Adapted from Amuse Your Bouche
Serves 2-4 

Ingredients

2 large cucumbers (I probably had about 6-8 cups of chunks)
1/3 cup red onion
3 Tbsp garlic-infused olive oil1
1 cup (or 2) packed spinach, frozen and crushed2
1/2 cup loosely packed fresh herbs (I used mostly basil with some spicy oregano)
1-2 Tbsp basil balsamic vinegar3, optional but recommended
salt and pepper, to taste

Directions

  1. Peel your cucumbers (for those with a firm/bitter skin) and chop into chunks. Don’t worry about peeling it perfectly, just get most of it.
  2. Add all ingredients to a blender or food processor and puree to desired texture.
  3. Serve immediately, or refrigerate until ready to use and then serve chilled.4

Notes

If you don’t have garlic olive oil, use plain and add one clove peeled garlic.

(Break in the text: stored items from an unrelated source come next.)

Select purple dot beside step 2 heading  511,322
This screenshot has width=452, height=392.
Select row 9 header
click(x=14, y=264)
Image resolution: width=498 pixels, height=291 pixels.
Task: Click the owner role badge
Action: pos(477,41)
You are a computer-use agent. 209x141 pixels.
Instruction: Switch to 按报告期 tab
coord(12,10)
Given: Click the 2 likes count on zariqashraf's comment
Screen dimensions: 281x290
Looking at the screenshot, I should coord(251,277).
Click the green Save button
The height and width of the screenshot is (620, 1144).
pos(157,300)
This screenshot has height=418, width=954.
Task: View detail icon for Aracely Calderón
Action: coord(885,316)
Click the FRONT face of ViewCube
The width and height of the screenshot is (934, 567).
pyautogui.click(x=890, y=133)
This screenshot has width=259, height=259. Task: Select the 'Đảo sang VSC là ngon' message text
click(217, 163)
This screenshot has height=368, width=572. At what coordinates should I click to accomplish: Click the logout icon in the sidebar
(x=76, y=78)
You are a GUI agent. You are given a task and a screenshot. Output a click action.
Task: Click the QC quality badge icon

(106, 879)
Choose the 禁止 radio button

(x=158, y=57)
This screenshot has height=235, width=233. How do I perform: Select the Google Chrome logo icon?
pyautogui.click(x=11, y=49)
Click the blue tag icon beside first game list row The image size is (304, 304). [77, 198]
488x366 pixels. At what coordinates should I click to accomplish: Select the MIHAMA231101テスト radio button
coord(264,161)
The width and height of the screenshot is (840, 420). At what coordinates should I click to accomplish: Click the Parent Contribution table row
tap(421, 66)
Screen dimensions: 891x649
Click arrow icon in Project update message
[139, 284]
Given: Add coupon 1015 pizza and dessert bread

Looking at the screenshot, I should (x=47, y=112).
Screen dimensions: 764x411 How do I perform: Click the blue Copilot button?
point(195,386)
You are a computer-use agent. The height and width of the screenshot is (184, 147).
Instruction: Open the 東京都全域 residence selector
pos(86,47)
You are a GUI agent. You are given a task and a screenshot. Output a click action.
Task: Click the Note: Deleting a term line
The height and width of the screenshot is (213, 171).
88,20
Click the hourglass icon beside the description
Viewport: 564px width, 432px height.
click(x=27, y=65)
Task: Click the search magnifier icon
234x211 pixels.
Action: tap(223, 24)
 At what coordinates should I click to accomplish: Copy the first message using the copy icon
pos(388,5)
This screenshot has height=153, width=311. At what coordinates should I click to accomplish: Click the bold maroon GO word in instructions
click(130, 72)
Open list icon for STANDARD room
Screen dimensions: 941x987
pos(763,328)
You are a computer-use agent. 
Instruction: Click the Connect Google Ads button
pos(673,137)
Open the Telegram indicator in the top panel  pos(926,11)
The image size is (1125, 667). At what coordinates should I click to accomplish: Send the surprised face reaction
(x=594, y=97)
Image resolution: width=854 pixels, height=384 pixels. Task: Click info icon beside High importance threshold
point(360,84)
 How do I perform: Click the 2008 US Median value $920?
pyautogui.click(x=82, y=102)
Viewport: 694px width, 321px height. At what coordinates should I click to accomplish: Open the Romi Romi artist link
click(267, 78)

I keep excess spinach in the freezer for smoothie, soups, and scrambled eggs. Frozen spinach blends much more easily than raw and helps keep things chilled which is perfect for smoothies as well as gazpacho, as it turns out. For this recipe, place a large handful or two of spinach in the freezer, then crush. You should have about a cup but more or less is just fine.

The balsamic adds a lovely tang so I recommend adding a splash even if you don’t have the basil variety.

The gazpacho will lose a fair amount of its punch over time, so I wouldn’t recommend making it more than a couple hours ahead. If you are eating leftovers the next day, stir in a little extra minced onion just before serving.